The Case for Robustness
The Case for Robustness
Most popular robustness papers address short-term problems with robustness-failures in neural networks, e.g., in the context of autonomous driving. I believe that robustness is also critical for the long-term success of AI alignment and ending the discussion at a statement along the lines of “Meh, this doesn’t seem solvable; also, our benchmarks are looking good and more capable models will not be fooled like this” doesn’t cut it.
Reasons why I am concerend about robustness:
- Remote code execution through jailbreaks just seems to be obviously bad and is treated as a crucial threat in IT security.
- Failure to manage and maintain the resulting complexity when AI are part of larger systems deployed in complex and potentially adversarial settings, e.g., with other AIs.
- There is evdidence that humans react to similar attacks like ensembles of CV models which could enable the creation of super-stimuli.
- Transfer attacks like GCG will likely continue to be possible as there isn’t a multitude of internet-scale text datasets so it seems plausible that multiple models will share similar failure modes and use the same non-robust predictive features.
- We don’t have an angle on the problem which addresses the cause at scale only empirically useful treatment of symptoms like adversarial training outside the scope of $l_p$-attacks which can be handled with certifyable methods.
- Just because we fail to find adversarial examples empirically doesn’t mean that there aren’t any.

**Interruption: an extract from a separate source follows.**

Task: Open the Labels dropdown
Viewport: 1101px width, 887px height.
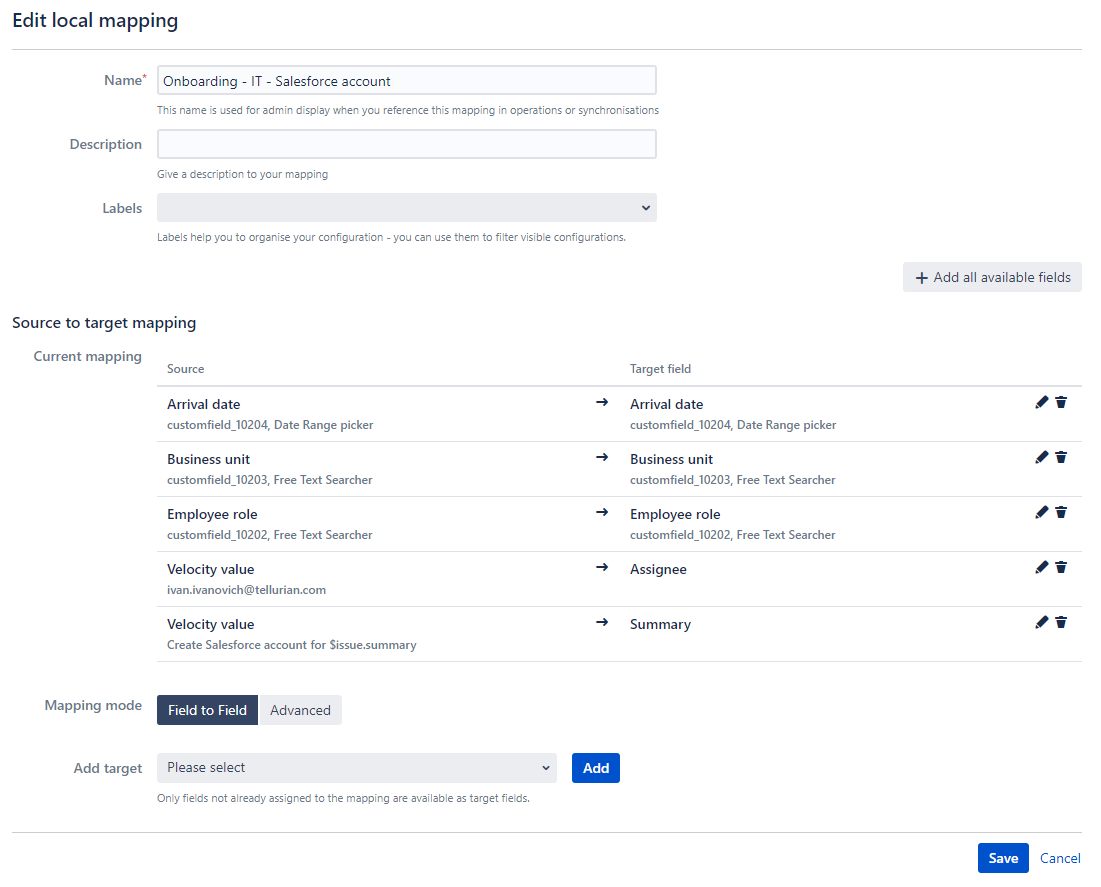Action: click(406, 207)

Humans have been able to semantically jailbreak LLMs with patterns that no optimizer found yet. Thus it seems plausible that we don’t even know how to test if LLMs are robust.

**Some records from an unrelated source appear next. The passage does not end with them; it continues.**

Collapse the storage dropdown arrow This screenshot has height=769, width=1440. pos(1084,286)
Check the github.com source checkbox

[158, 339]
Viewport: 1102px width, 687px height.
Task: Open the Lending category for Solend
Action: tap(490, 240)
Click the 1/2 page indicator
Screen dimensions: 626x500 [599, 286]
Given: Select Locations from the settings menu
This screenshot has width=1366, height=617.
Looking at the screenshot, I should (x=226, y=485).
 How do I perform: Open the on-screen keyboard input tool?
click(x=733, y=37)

- It might not matter if advanced AI systems share our values and act in accordance with humanities best intrest if models are vulnerable to “erratically” misbehave badly and are leveraged sufficiently.
- As long as LLMs become more capable while remaining vulnerable it seems likely that Yudkowsky’s quip of Moore’s Law of Mad Science: “Every 18 months, the minimum IQ to destroy the world drops by one point” might be true.